# ASSIGNMENT:
Output the entries that follow, word for word.
-.-.-
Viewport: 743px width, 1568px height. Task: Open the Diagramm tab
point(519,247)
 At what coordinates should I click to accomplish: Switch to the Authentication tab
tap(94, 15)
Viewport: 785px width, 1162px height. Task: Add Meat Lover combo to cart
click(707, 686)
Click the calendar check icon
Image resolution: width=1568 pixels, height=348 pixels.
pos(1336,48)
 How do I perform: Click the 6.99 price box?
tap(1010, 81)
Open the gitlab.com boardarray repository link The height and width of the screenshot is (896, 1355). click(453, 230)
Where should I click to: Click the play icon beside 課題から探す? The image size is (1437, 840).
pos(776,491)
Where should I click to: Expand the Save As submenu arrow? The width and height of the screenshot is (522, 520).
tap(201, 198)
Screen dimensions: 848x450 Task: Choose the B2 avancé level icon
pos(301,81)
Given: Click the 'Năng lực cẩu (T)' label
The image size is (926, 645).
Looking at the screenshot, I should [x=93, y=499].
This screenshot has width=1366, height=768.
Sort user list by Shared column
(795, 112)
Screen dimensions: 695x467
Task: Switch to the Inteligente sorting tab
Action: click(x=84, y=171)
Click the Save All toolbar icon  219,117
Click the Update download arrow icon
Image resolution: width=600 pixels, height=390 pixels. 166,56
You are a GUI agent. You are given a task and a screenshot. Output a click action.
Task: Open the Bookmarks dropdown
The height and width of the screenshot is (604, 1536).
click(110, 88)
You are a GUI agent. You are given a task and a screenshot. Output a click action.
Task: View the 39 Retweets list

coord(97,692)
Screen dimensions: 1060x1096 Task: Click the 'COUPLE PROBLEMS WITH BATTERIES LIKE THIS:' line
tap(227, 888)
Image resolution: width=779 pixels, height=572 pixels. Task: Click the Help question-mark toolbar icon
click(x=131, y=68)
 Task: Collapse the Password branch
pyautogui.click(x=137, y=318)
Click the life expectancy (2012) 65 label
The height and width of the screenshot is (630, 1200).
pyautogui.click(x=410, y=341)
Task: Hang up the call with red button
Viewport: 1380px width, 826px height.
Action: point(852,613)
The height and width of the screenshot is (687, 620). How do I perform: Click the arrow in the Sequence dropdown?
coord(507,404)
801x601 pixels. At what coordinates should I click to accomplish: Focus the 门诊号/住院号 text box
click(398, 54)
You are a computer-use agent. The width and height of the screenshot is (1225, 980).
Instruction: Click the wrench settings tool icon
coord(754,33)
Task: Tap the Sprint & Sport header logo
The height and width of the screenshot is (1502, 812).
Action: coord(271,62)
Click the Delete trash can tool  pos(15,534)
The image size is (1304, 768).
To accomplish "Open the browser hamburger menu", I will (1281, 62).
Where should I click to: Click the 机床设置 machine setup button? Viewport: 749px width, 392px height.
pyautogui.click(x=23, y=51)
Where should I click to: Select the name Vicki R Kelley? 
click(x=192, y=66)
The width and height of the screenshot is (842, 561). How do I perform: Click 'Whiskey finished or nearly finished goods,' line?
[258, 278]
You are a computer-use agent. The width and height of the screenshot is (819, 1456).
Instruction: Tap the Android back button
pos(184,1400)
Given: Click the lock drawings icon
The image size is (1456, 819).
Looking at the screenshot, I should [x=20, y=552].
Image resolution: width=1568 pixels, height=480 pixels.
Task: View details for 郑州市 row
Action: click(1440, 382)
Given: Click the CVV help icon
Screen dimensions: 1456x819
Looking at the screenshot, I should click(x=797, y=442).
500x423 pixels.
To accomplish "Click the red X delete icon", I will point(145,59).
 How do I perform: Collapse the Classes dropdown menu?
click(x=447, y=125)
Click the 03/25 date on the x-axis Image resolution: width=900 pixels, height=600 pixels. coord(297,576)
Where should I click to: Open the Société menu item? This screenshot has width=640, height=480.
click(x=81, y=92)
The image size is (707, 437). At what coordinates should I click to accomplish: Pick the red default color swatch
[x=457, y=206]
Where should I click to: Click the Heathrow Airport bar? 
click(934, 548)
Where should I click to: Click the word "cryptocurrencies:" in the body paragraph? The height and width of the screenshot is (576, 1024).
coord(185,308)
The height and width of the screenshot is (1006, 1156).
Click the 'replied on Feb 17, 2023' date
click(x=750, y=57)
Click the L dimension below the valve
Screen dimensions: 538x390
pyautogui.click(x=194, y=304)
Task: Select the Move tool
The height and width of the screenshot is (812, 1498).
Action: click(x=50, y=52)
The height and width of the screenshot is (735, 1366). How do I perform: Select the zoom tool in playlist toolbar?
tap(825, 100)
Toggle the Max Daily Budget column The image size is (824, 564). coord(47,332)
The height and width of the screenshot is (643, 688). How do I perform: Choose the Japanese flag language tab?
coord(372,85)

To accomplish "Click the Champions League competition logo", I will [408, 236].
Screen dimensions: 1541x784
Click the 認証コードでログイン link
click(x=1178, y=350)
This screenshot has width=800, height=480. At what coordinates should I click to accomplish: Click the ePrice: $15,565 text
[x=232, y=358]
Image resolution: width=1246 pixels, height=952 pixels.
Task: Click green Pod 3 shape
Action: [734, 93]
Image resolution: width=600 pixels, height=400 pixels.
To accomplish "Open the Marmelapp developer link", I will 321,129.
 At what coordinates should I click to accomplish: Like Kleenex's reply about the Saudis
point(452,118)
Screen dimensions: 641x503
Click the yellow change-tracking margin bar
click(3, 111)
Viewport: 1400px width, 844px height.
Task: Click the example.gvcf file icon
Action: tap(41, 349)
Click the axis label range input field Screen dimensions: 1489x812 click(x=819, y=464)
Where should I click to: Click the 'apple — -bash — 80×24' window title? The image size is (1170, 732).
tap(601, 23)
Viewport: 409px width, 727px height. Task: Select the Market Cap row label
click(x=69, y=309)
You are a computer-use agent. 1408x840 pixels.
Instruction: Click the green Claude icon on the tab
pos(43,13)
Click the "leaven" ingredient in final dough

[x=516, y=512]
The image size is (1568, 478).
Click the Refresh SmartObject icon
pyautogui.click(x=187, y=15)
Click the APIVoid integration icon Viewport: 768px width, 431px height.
-.-.-
# TASK SOLUTION:
Viewport: 743px width, 1568px height. Task: Open the Diagramm tab
point(519,247)
 At what coordinates should I click to accomplish: Switch to the Authentication tab
tap(94, 15)
Viewport: 785px width, 1162px height. Task: Add Meat Lover combo to cart
click(707, 686)
Click the calendar check icon
Image resolution: width=1568 pixels, height=348 pixels.
pos(1336,48)
 How do I perform: Click the 6.99 price box?
tap(1010, 81)
Open the gitlab.com boardarray repository link The height and width of the screenshot is (896, 1355). click(453, 230)
Where should I click to: Click the play icon beside 課題から探す? The image size is (1437, 840).
pos(776,491)
Where should I click to: Expand the Save As submenu arrow? The width and height of the screenshot is (522, 520).
tap(201, 198)
Screen dimensions: 848x450 Task: Choose the B2 avancé level icon
pos(301,81)
Given: Click the 'Năng lực cẩu (T)' label
The image size is (926, 645).
Looking at the screenshot, I should [x=93, y=499].
This screenshot has width=1366, height=768.
Sort user list by Shared column
(795, 112)
Screen dimensions: 695x467
Task: Switch to the Inteligente sorting tab
Action: click(x=84, y=171)
Click the Save All toolbar icon  219,117
Click the Update download arrow icon
Image resolution: width=600 pixels, height=390 pixels. 166,56
You are a GUI agent. You are given a task and a screenshot. Output a click action.
Task: Open the Bookmarks dropdown
The height and width of the screenshot is (604, 1536).
click(110, 88)
You are a GUI agent. You are given a task and a screenshot. Output a click action.
Task: View the 39 Retweets list

coord(97,692)
Screen dimensions: 1060x1096 Task: Click the 'COUPLE PROBLEMS WITH BATTERIES LIKE THIS:' line
tap(227, 888)
Image resolution: width=779 pixels, height=572 pixels. Task: Click the Help question-mark toolbar icon
click(x=131, y=68)
 Task: Collapse the Password branch
pyautogui.click(x=137, y=318)
Click the life expectancy (2012) 65 label
The height and width of the screenshot is (630, 1200).
pyautogui.click(x=410, y=341)
Task: Hang up the call with red button
Viewport: 1380px width, 826px height.
Action: point(852,613)
The height and width of the screenshot is (687, 620). How do I perform: Click the arrow in the Sequence dropdown?
coord(507,404)
801x601 pixels. At what coordinates should I click to accomplish: Focus the 门诊号/住院号 text box
click(398, 54)
You are a computer-use agent. The width and height of the screenshot is (1225, 980).
Instruction: Click the wrench settings tool icon
coord(754,33)
Task: Tap the Sprint & Sport header logo
The height and width of the screenshot is (1502, 812).
Action: coord(271,62)
Click the Delete trash can tool  pos(15,534)
The image size is (1304, 768).
To accomplish "Open the browser hamburger menu", I will (1281, 62).
Where should I click to: Click the 机床设置 machine setup button? Viewport: 749px width, 392px height.
pyautogui.click(x=23, y=51)
Where should I click to: Select the name Vicki R Kelley? 
click(x=192, y=66)
The width and height of the screenshot is (842, 561). How do I perform: Click 'Whiskey finished or nearly finished goods,' line?
[258, 278]
You are a computer-use agent. The width and height of the screenshot is (819, 1456).
Instruction: Tap the Android back button
pos(184,1400)
Given: Click the lock drawings icon
The image size is (1456, 819).
Looking at the screenshot, I should [x=20, y=552].
Image resolution: width=1568 pixels, height=480 pixels.
Task: View details for 郑州市 row
Action: click(1440, 382)
Given: Click the CVV help icon
Screen dimensions: 1456x819
Looking at the screenshot, I should click(x=797, y=442).
500x423 pixels.
To accomplish "Click the red X delete icon", I will point(145,59).
 How do I perform: Collapse the Classes dropdown menu?
click(x=447, y=125)
Click the 03/25 date on the x-axis Image resolution: width=900 pixels, height=600 pixels. coord(297,576)
Where should I click to: Open the Société menu item? This screenshot has width=640, height=480.
click(x=81, y=92)
The image size is (707, 437). At what coordinates should I click to accomplish: Pick the red default color swatch
[x=457, y=206]
Where should I click to: Click the Heathrow Airport bar? 
click(934, 548)
Where should I click to: Click the word "cryptocurrencies:" in the body paragraph? The height and width of the screenshot is (576, 1024).
coord(185,308)
The height and width of the screenshot is (1006, 1156).
Click the 'replied on Feb 17, 2023' date
click(x=750, y=57)
Click the L dimension below the valve
Screen dimensions: 538x390
pyautogui.click(x=194, y=304)
Task: Select the Move tool
The height and width of the screenshot is (812, 1498).
Action: click(x=50, y=52)
The height and width of the screenshot is (735, 1366). How do I perform: Select the zoom tool in playlist toolbar?
tap(825, 100)
Toggle the Max Daily Budget column The image size is (824, 564). coord(47,332)
The height and width of the screenshot is (643, 688). How do I perform: Choose the Japanese flag language tab?
coord(372,85)

To accomplish "Click the Champions League competition logo", I will [408, 236].
Screen dimensions: 1541x784
Click the 認証コードでログイン link
click(x=1178, y=350)
This screenshot has width=800, height=480. At what coordinates should I click to accomplish: Click the ePrice: $15,565 text
[x=232, y=358]
Image resolution: width=1246 pixels, height=952 pixels.
Task: Click green Pod 3 shape
Action: [734, 93]
Image resolution: width=600 pixels, height=400 pixels.
To accomplish "Open the Marmelapp developer link", I will 321,129.
 At what coordinates should I click to accomplish: Like Kleenex's reply about the Saudis
point(452,118)
Screen dimensions: 641x503
Click the yellow change-tracking margin bar
click(3, 111)
Viewport: 1400px width, 844px height.
Task: Click the example.gvcf file icon
Action: tap(41, 349)
Click the axis label range input field Screen dimensions: 1489x812 click(x=819, y=464)
Where should I click to: Click the 'apple — -bash — 80×24' window title? The image size is (1170, 732).
tap(601, 23)
Viewport: 409px width, 727px height. Task: Select the Market Cap row label
click(x=69, y=309)
You are a computer-use agent. 1408x840 pixels.
Instruction: Click the green Claude icon on the tab
pos(43,13)
Click the "leaven" ingredient in final dough

[x=516, y=512]
The image size is (1568, 478).
Click the Refresh SmartObject icon
pyautogui.click(x=187, y=15)
Click the APIVoid integration icon Viewport: 768px width, 431px height.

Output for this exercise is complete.